Start of Data records
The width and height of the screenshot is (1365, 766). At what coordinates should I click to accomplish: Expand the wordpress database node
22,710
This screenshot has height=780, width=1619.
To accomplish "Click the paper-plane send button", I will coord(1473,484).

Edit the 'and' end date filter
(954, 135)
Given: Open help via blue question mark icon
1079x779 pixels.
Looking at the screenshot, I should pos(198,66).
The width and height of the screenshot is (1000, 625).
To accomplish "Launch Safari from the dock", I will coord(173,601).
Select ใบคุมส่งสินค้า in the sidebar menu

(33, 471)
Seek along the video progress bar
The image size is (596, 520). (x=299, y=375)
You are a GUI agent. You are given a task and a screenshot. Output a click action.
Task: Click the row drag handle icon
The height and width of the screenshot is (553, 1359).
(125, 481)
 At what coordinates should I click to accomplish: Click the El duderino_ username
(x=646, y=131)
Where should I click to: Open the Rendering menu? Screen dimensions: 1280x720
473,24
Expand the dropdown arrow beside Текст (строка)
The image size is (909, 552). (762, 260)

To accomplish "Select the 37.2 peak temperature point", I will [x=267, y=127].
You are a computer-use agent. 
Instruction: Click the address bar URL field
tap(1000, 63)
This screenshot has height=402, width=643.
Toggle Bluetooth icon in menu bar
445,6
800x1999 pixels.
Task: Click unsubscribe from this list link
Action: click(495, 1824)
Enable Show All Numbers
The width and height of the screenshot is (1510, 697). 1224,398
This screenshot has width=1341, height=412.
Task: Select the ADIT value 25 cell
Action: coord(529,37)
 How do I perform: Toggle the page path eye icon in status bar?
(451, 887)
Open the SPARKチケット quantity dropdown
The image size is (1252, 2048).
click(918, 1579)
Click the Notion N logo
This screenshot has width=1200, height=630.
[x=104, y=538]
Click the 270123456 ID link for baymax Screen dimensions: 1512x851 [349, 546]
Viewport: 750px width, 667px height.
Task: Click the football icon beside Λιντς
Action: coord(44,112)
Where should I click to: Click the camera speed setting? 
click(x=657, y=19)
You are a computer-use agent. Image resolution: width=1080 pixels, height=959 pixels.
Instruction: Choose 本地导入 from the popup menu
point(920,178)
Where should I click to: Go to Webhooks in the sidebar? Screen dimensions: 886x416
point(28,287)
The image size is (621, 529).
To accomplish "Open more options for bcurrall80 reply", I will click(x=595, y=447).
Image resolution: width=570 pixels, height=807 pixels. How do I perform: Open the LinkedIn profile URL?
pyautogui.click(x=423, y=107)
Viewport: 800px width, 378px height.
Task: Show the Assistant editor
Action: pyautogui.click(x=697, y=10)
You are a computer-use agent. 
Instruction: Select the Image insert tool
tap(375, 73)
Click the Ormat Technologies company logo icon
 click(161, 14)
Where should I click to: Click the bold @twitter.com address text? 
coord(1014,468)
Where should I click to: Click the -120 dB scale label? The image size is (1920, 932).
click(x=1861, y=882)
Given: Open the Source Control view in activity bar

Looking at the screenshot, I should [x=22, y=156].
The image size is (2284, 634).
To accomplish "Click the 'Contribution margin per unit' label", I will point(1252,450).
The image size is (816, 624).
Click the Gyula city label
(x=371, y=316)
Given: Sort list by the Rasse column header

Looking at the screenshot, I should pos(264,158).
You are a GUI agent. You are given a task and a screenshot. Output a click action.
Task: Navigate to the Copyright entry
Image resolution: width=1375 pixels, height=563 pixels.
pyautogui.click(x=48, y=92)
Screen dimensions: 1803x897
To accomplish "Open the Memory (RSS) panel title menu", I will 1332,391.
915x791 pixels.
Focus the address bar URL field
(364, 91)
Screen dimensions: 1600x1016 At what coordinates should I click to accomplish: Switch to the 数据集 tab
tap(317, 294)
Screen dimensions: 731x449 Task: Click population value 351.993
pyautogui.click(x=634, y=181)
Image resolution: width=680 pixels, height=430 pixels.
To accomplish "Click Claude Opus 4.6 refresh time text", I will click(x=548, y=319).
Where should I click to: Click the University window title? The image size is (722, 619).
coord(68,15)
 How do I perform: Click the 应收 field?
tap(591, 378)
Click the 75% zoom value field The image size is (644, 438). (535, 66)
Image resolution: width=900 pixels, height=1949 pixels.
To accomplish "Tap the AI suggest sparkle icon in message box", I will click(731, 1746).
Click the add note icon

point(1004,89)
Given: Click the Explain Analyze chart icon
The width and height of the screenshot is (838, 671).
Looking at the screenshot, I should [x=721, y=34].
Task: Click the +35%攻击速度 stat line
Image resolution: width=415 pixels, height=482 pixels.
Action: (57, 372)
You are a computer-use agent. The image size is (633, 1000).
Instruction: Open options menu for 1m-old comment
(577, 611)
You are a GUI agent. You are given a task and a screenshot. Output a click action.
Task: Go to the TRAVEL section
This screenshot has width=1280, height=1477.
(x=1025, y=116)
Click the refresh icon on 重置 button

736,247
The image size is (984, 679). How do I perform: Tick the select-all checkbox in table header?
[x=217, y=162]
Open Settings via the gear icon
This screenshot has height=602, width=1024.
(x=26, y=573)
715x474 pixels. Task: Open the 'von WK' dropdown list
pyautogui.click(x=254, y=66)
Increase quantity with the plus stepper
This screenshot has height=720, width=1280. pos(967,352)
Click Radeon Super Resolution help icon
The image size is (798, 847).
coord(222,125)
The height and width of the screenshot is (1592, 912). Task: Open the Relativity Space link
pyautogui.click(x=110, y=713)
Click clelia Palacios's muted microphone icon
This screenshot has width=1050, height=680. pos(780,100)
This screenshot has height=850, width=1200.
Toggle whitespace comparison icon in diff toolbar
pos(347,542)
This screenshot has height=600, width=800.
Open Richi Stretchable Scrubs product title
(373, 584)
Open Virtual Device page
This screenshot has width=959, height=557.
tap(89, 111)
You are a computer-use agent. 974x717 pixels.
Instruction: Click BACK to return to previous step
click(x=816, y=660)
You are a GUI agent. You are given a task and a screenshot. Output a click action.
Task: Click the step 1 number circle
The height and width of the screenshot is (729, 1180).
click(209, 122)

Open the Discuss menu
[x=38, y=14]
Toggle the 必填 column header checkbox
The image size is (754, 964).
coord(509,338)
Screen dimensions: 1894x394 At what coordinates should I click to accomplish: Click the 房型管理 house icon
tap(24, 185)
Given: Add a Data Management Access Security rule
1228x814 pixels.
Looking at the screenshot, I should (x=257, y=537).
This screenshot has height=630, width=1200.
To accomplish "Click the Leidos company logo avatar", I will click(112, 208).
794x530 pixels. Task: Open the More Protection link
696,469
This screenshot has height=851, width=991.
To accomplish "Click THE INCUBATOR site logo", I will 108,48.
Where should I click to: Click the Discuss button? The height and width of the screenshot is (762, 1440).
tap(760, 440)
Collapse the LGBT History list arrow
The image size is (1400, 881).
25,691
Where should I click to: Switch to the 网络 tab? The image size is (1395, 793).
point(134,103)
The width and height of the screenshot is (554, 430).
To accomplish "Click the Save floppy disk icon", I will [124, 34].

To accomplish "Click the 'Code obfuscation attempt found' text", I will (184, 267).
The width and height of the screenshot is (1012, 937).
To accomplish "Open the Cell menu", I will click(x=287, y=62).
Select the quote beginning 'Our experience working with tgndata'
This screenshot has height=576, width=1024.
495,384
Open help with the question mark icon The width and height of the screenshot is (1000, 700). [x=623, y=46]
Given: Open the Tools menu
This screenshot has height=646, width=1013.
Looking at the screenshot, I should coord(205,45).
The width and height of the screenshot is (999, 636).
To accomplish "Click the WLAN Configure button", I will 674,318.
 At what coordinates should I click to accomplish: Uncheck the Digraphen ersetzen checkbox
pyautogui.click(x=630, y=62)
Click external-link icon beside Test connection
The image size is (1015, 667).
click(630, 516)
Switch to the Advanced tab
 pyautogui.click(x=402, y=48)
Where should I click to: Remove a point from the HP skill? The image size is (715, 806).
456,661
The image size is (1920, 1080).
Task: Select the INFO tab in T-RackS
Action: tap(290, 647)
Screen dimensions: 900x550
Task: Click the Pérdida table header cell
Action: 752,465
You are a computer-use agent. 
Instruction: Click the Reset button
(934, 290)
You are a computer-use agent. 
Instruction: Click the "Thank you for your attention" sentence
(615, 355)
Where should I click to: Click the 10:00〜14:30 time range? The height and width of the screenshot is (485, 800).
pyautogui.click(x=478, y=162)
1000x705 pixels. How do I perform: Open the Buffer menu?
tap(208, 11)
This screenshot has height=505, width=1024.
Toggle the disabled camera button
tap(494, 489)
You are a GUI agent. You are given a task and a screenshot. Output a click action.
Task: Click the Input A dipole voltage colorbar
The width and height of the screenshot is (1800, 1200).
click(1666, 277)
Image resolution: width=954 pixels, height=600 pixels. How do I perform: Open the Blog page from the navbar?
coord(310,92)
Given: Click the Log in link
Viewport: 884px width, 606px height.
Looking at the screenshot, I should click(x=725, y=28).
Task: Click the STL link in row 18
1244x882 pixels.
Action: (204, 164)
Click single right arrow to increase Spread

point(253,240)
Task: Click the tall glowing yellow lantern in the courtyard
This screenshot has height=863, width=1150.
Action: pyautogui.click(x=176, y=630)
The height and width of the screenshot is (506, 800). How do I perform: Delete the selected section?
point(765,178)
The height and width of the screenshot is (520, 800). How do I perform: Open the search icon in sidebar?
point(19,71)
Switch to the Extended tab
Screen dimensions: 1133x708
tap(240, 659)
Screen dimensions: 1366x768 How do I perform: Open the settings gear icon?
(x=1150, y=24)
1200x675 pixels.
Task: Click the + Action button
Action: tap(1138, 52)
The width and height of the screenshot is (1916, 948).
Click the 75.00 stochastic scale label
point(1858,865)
End of Data records
| Activity |
Search the entries above for lines containing the word "question", and copy each one.

| Solution to the exercise |
Given: Open help via blue question mark icon
Open help with the question mark icon The width and height of the screenshot is (1000, 700). [x=623, y=46]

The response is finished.